* [Task instructions]: Copy the part of the records that opens with the line containing "Sort by 重要度 using its sort arrows" and closes with the line containing "pyautogui.click(x=162, y=163)", changing "Add to Cart" to "Add to Basket" and leaving everything else as it is.

╭──

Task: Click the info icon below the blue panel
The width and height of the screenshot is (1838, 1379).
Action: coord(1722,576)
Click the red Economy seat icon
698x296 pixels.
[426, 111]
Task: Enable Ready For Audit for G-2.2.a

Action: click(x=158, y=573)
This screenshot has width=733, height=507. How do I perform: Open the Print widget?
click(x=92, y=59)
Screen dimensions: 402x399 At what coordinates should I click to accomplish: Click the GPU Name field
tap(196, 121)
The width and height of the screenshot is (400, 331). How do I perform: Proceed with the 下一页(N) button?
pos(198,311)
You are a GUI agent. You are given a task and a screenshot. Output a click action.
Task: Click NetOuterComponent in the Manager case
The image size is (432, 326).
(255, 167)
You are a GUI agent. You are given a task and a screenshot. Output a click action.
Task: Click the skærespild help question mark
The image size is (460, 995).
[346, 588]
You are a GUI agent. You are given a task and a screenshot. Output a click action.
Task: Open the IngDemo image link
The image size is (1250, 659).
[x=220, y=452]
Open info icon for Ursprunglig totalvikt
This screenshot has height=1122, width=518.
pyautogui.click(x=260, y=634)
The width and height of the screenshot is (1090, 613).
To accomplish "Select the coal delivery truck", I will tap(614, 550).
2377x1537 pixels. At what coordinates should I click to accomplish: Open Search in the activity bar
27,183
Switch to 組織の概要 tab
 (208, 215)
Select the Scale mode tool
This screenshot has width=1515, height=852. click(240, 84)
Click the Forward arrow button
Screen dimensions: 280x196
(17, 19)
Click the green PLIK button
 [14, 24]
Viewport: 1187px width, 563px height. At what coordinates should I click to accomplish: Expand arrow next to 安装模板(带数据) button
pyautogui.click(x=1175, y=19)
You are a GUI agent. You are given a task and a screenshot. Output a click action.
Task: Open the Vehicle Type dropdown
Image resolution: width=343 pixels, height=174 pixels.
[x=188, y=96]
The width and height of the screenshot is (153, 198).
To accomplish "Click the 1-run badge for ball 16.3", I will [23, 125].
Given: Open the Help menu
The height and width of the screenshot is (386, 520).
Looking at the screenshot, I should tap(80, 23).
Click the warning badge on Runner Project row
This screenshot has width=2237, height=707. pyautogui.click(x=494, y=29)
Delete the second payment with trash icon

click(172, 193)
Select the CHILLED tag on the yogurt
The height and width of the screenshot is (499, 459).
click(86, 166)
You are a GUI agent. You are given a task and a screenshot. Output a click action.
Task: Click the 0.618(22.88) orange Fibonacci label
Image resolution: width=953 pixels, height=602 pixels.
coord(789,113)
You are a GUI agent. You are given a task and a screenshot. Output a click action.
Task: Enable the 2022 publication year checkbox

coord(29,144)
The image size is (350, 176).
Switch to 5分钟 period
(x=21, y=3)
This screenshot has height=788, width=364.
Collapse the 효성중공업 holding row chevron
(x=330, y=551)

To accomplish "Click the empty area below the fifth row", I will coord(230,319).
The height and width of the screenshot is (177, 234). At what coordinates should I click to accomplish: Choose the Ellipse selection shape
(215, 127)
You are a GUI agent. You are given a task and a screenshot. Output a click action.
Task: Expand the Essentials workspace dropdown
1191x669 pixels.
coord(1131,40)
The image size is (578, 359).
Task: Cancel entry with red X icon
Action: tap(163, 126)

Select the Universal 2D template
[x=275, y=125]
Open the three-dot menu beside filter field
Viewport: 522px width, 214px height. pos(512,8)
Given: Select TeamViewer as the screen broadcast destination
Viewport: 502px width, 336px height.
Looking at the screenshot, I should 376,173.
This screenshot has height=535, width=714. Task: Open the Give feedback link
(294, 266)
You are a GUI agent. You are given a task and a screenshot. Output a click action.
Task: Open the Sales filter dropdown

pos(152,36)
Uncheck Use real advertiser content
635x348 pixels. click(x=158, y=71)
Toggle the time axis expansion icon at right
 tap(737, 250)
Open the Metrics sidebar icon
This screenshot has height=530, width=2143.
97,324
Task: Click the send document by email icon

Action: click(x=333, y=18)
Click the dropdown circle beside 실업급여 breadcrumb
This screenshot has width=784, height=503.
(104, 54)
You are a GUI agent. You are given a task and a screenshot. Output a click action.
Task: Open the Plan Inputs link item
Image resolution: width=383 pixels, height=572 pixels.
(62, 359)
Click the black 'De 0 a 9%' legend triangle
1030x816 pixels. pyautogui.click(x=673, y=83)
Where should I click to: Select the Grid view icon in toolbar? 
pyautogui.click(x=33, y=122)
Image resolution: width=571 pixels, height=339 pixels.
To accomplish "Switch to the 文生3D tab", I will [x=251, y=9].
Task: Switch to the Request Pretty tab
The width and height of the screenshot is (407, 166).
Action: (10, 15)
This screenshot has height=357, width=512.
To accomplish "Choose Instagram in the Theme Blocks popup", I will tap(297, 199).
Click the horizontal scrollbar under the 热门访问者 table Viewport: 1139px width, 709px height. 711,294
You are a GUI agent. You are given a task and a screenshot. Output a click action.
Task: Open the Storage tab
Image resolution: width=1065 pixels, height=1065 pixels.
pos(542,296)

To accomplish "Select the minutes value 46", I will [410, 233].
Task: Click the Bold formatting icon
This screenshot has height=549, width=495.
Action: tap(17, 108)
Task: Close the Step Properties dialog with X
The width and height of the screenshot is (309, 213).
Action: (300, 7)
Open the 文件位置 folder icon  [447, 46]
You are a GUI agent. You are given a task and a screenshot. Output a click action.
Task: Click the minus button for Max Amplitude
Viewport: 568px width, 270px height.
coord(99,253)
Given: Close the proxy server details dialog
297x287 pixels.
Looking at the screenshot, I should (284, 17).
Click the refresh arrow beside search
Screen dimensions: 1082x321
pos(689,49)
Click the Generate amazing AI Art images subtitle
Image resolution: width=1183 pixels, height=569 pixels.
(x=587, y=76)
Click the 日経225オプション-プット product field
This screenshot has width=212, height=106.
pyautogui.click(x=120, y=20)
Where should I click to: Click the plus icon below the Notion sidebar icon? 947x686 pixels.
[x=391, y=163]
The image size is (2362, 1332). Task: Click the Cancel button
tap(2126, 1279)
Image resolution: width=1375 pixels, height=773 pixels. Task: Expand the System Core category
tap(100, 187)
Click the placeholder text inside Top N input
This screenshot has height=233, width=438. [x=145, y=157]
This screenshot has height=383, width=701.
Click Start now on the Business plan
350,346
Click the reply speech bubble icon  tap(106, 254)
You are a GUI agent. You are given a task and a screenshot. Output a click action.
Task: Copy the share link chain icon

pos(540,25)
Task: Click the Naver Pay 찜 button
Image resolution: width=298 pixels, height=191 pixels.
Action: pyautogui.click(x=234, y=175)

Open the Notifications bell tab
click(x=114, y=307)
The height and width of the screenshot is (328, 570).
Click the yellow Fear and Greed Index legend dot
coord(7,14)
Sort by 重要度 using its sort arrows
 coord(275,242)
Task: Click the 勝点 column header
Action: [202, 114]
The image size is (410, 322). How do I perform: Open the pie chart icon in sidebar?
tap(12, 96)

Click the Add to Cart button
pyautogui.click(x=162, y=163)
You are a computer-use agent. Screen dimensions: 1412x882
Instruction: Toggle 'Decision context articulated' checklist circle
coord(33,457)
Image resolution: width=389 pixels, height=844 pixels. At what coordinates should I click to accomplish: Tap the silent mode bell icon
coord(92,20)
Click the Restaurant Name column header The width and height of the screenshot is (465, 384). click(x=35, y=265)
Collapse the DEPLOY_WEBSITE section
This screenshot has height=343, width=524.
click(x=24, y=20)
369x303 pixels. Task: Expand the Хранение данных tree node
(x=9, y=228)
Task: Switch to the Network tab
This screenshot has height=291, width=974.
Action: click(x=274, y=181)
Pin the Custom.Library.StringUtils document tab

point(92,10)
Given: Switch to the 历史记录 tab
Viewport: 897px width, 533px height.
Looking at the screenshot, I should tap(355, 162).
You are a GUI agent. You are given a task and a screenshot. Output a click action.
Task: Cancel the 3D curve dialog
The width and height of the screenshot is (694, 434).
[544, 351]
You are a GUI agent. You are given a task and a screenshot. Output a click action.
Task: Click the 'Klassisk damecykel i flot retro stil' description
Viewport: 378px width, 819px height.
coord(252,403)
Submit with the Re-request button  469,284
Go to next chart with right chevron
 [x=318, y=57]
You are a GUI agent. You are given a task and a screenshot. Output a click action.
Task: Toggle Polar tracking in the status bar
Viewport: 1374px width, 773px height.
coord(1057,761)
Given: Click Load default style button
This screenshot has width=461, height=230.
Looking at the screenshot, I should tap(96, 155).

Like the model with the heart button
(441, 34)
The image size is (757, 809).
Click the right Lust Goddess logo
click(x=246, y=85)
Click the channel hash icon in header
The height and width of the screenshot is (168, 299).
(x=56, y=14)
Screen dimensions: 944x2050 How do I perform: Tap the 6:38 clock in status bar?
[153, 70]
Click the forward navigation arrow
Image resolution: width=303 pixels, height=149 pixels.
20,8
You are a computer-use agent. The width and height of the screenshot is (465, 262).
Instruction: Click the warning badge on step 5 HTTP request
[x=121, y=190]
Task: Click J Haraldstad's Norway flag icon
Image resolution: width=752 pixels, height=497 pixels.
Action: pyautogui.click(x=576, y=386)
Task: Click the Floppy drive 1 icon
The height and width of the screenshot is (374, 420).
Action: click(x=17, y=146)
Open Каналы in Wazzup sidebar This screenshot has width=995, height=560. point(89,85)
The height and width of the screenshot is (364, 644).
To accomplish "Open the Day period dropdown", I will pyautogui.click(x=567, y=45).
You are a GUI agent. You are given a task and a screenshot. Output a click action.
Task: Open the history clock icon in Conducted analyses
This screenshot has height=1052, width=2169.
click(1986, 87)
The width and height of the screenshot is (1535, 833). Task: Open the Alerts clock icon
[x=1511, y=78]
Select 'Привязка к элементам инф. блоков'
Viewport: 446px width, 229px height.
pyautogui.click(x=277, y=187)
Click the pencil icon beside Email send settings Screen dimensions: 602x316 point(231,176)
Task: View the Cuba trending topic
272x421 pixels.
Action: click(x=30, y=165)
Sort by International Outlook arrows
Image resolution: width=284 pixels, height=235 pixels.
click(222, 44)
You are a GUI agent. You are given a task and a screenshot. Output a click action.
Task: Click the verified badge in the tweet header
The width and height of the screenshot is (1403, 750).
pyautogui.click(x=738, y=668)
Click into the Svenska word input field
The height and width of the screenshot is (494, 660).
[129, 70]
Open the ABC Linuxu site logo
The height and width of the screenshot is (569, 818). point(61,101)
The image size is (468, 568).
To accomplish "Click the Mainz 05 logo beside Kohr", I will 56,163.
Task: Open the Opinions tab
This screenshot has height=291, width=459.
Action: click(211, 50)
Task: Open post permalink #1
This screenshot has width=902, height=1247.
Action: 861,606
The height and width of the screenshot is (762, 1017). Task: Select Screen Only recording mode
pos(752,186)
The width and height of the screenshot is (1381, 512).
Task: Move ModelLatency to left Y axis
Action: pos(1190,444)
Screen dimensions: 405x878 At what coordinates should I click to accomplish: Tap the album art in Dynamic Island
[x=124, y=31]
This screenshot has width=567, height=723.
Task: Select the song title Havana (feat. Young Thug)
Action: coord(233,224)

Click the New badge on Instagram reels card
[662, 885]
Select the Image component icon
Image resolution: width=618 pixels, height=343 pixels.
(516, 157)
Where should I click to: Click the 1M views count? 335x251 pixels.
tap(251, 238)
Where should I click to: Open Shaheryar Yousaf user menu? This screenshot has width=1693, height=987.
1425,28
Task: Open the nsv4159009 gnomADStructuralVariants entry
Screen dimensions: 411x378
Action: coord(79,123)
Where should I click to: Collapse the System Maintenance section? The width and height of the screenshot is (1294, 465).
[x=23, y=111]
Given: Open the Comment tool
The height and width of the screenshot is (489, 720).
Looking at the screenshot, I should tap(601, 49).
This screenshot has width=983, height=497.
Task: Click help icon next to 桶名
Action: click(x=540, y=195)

╰──

* [Expected output]:
Sort by 重要度 using its sort arrows
 coord(275,242)
Task: Click the 勝点 column header
Action: [202, 114]
The image size is (410, 322). How do I perform: Open the pie chart icon in sidebar?
tap(12, 96)

Click the Add to Basket button
pyautogui.click(x=162, y=163)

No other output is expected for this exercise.